• _Stated problem_
Update the part of the entries that opens with the line containing "This screenshot has width=1316, height=911." and runs through the end of the entries, replacing "Open" with "Launch" and keeping everything else unchanged. Leave the pictures out of your answer.

• _Available data_
++++++++

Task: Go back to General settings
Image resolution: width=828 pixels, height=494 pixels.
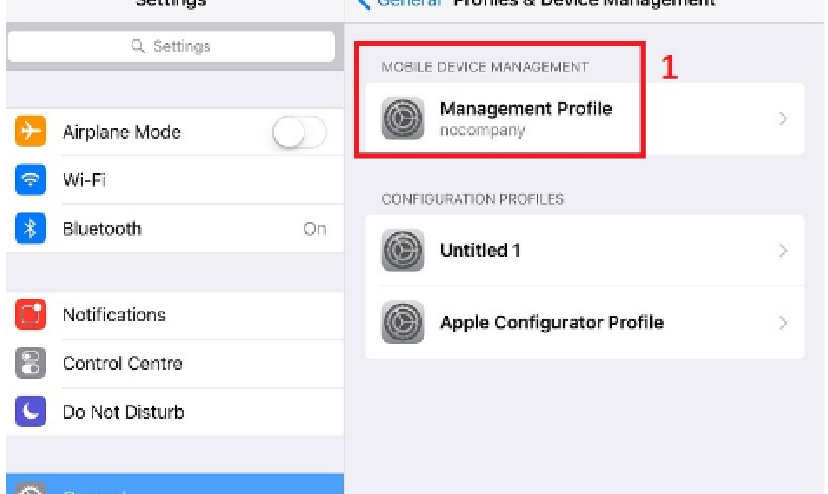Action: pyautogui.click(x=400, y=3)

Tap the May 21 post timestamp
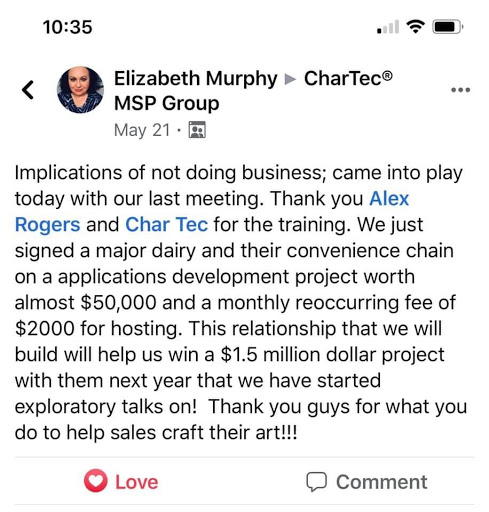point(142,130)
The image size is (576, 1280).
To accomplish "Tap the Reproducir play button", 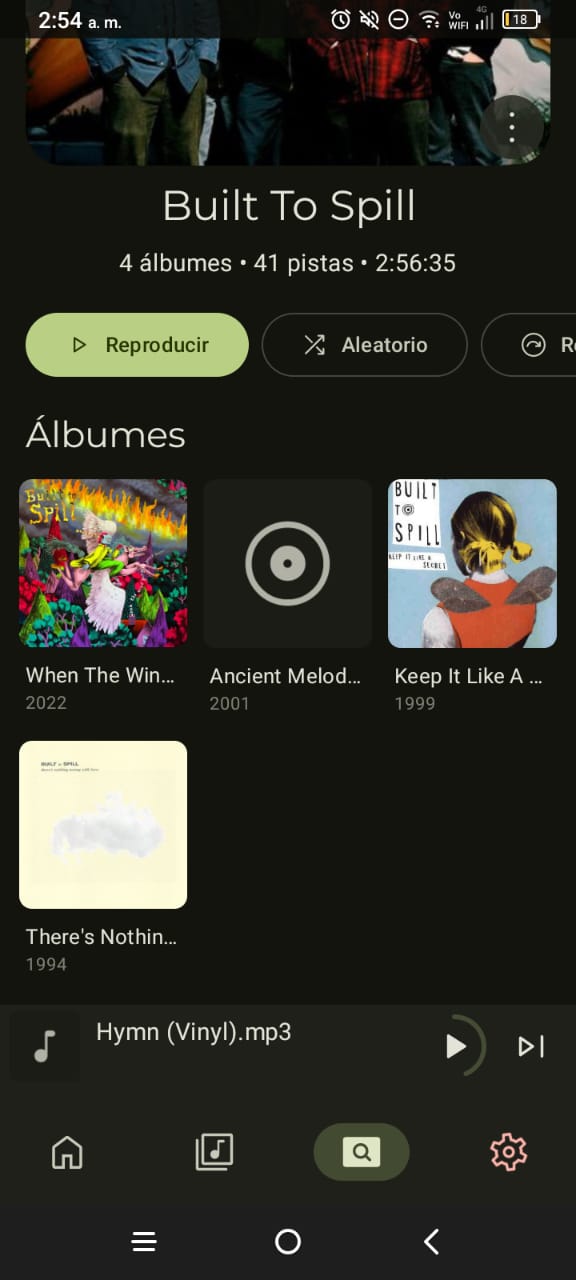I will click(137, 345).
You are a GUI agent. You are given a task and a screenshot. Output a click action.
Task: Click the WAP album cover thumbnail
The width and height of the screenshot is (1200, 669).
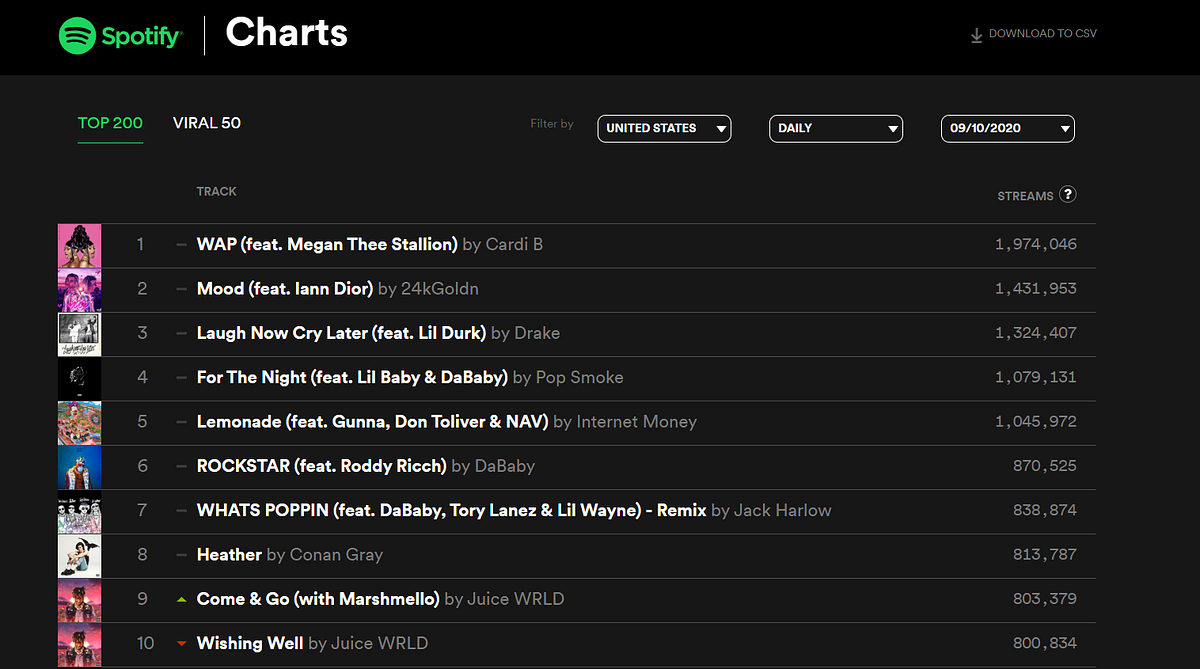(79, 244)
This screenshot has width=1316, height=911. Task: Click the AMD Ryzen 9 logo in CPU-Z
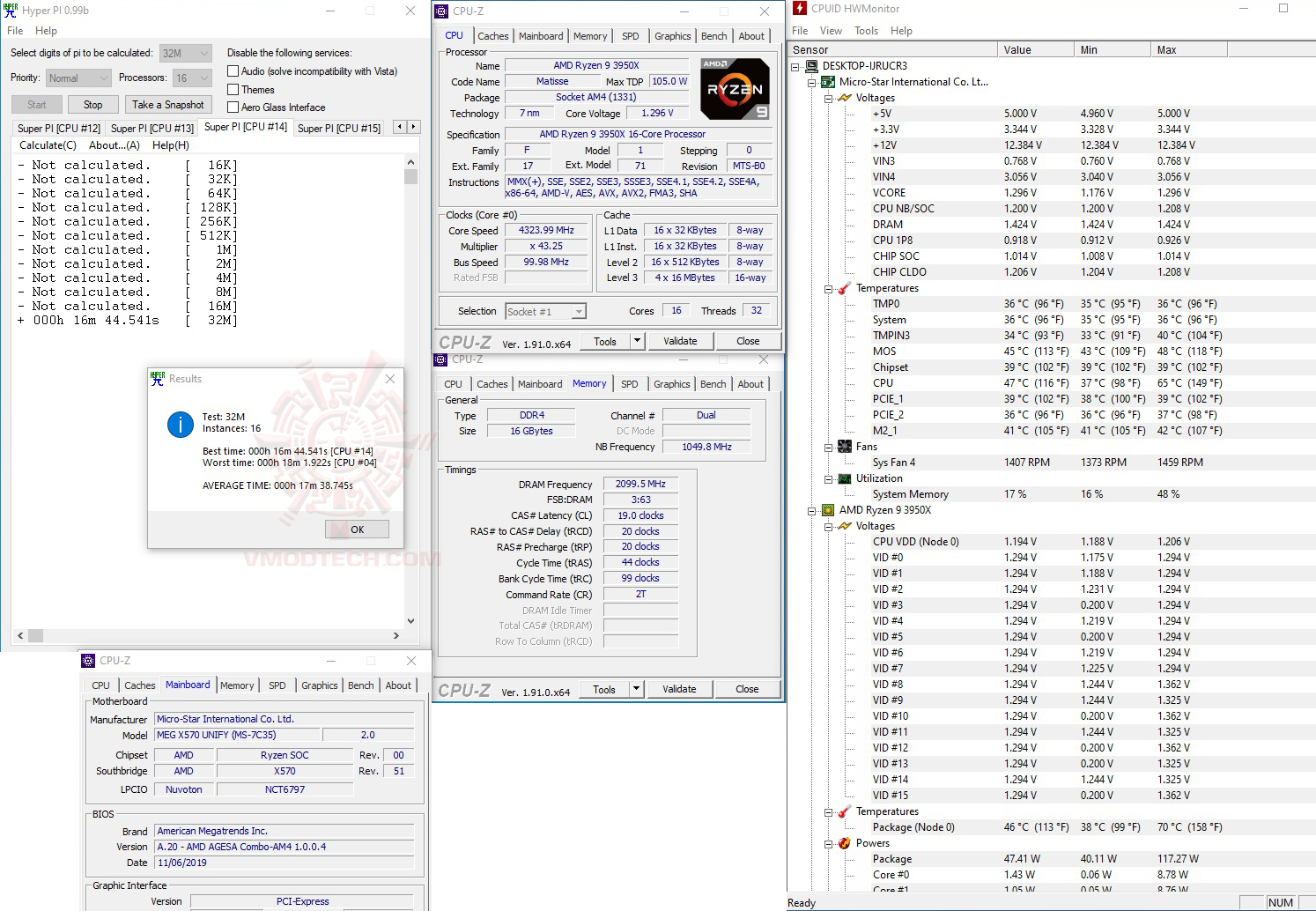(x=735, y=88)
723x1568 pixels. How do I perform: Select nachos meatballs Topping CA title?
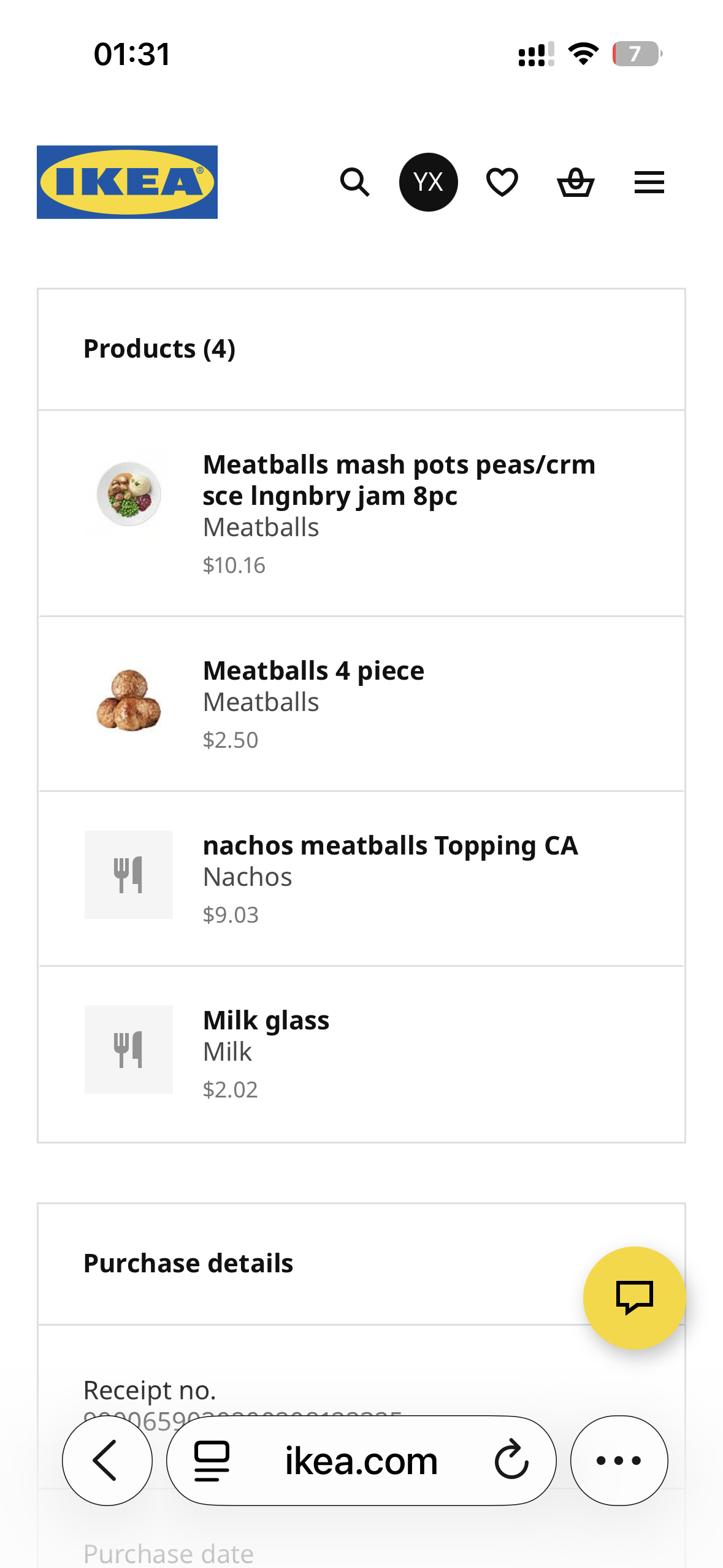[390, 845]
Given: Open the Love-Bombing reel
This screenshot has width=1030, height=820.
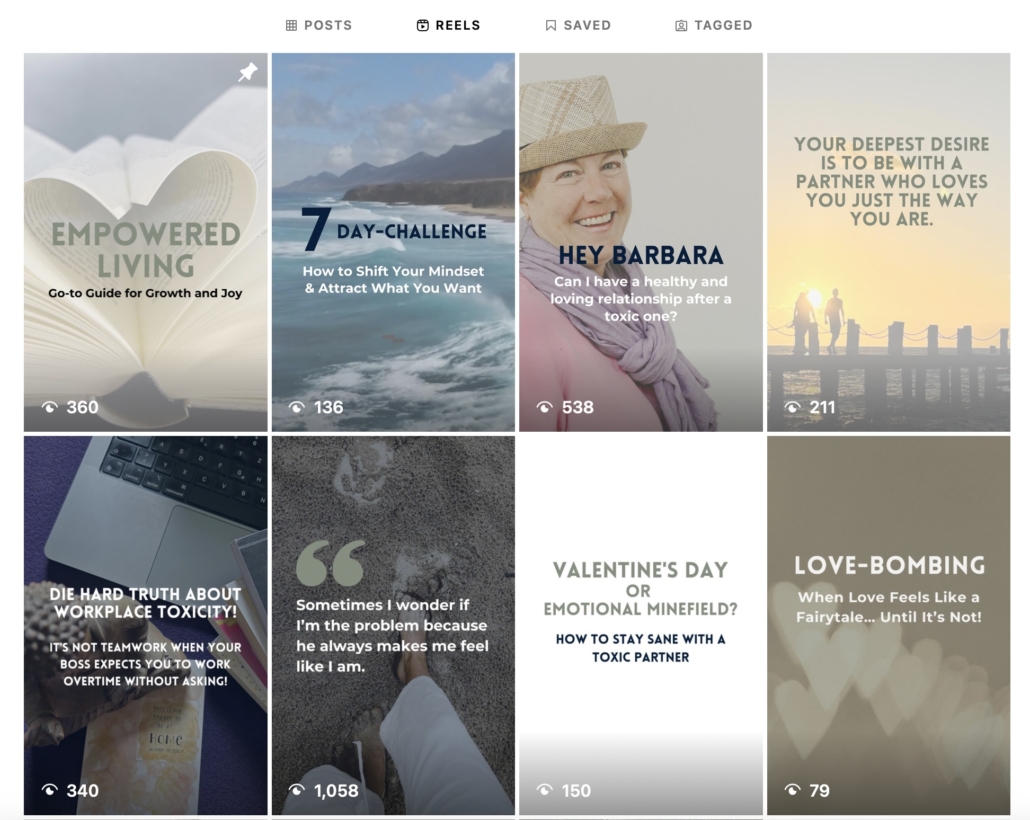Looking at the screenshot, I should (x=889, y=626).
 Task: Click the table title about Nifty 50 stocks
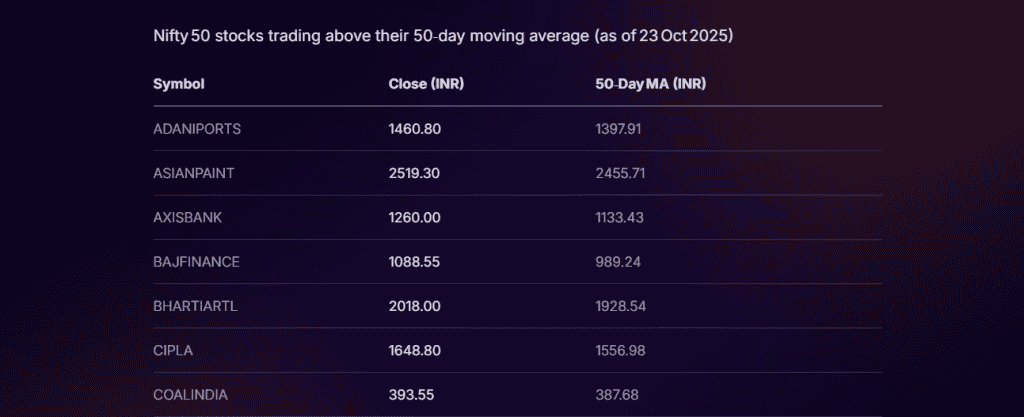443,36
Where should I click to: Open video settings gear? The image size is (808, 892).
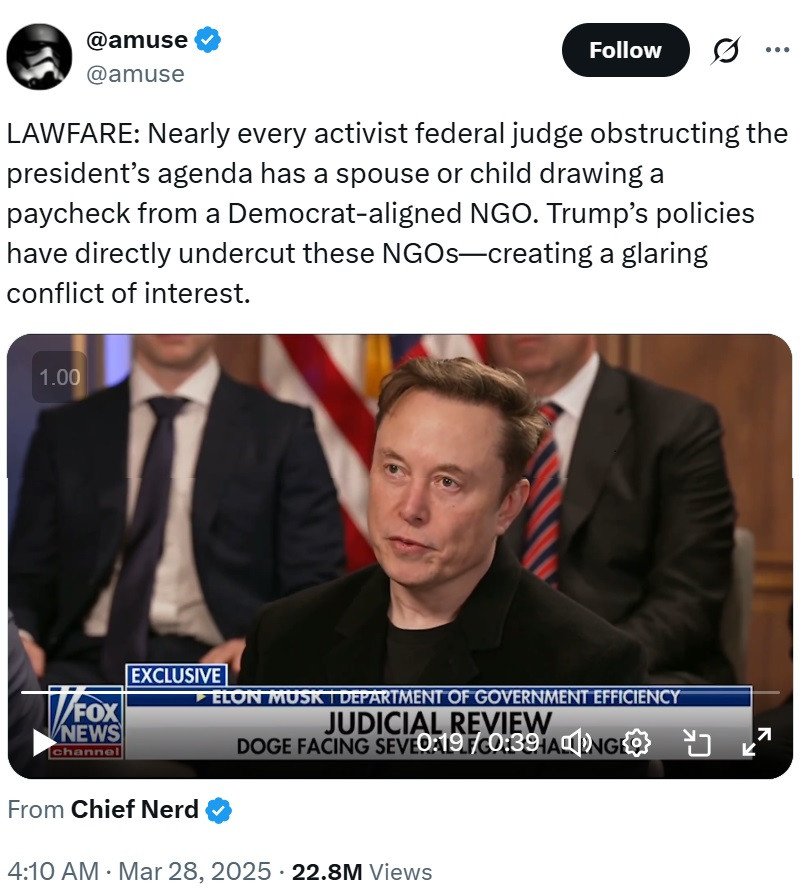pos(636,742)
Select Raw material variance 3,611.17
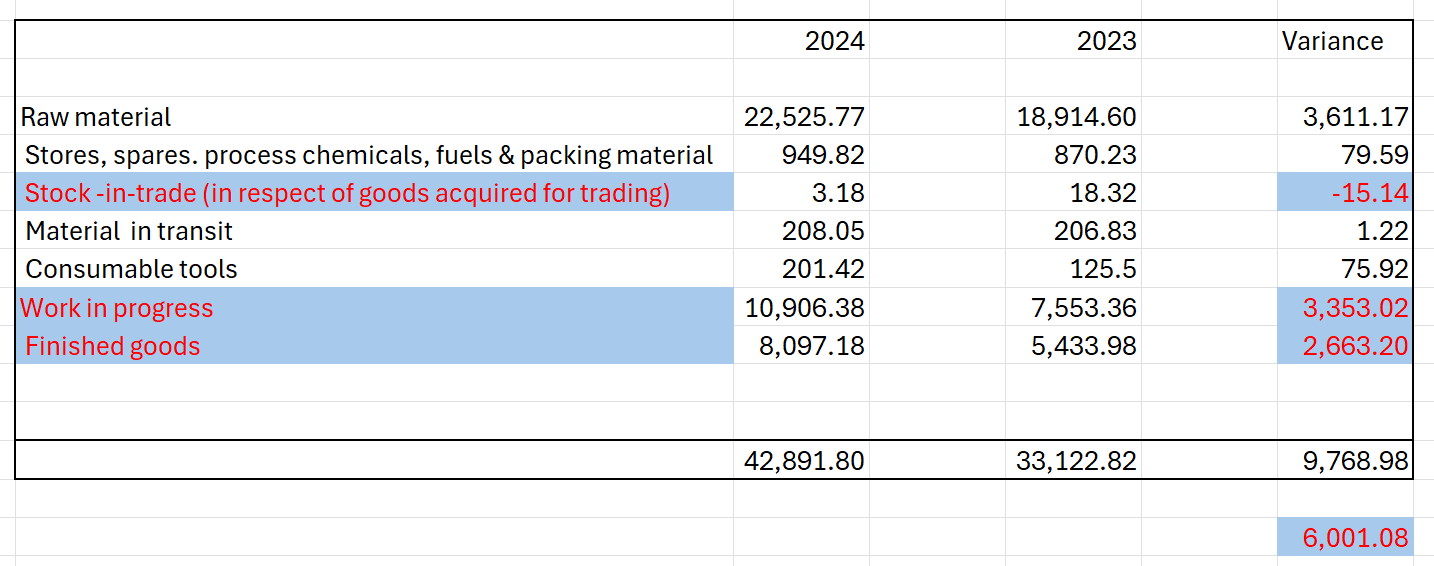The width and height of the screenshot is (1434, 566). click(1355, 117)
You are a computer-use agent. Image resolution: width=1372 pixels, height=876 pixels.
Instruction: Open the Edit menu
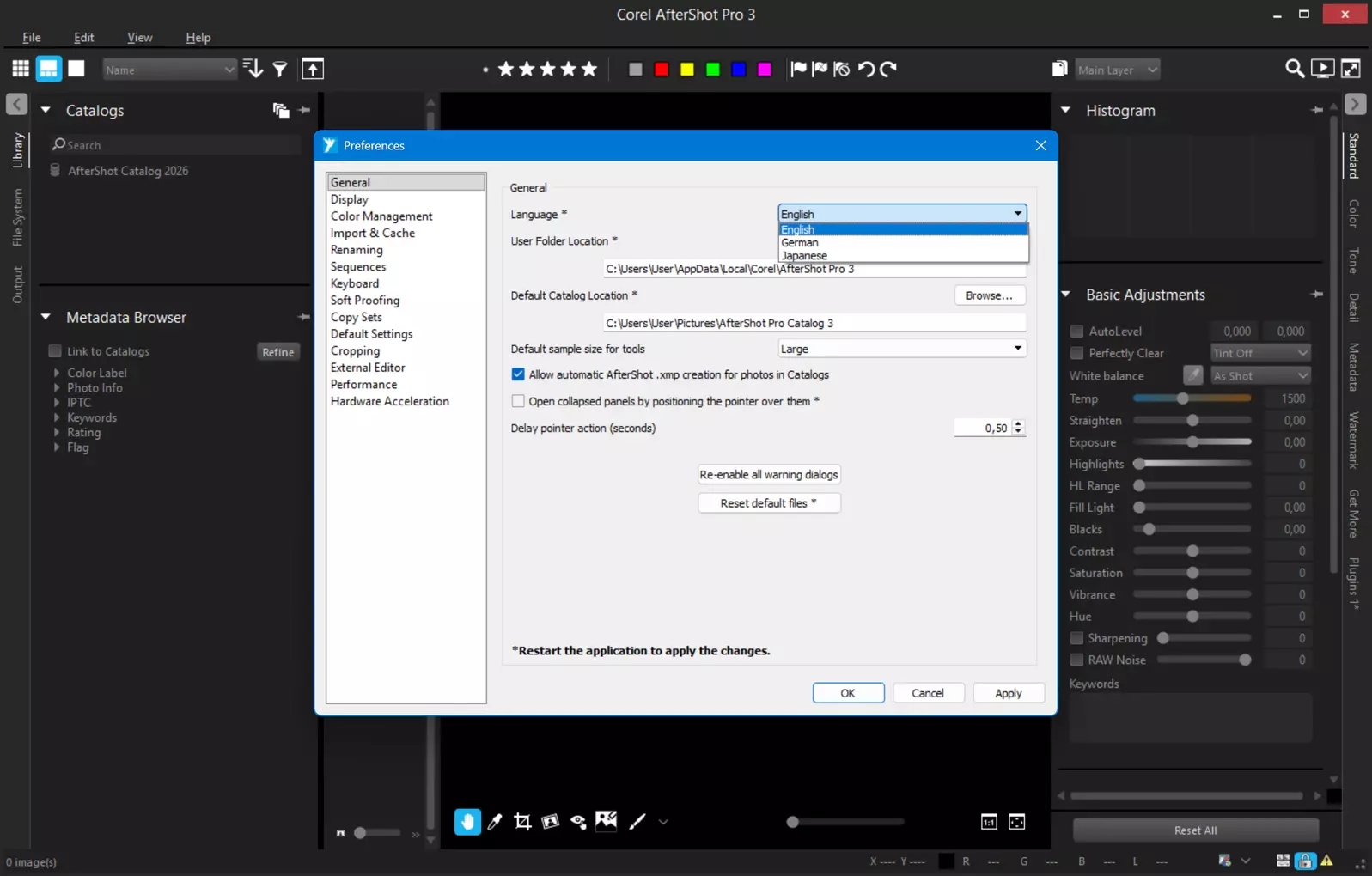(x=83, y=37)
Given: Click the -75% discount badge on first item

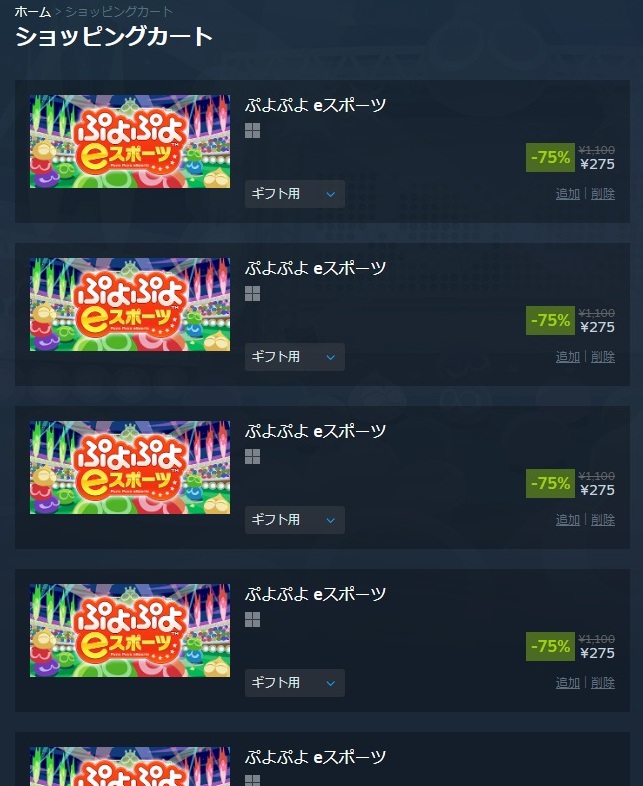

++++++++

• _Task answer_
This screenshot has width=1316, height=911. Task: Click the AMD Ryzen 9 logo in CPU-Z
(x=735, y=88)
723x1568 pixels. How do I perform: Select nachos meatballs Topping CA title?
[390, 845]
Given: Launch the Love-Bombing reel
This screenshot has width=1030, height=820.
Looking at the screenshot, I should (x=889, y=626).
 Task: Click the table title about Nifty 50 stocks
443,36
Where should I click to: Launch video settings gear? The image size is (808, 892).
pos(636,742)
Select Raw material variance 3,611.17
The width and height of the screenshot is (1434, 566). click(1355, 117)
You are a computer-use agent. Image resolution: width=1372 pixels, height=876 pixels.
Instruction: Launch the Edit menu
(x=83, y=37)
Given: Click the -75% discount badge on first item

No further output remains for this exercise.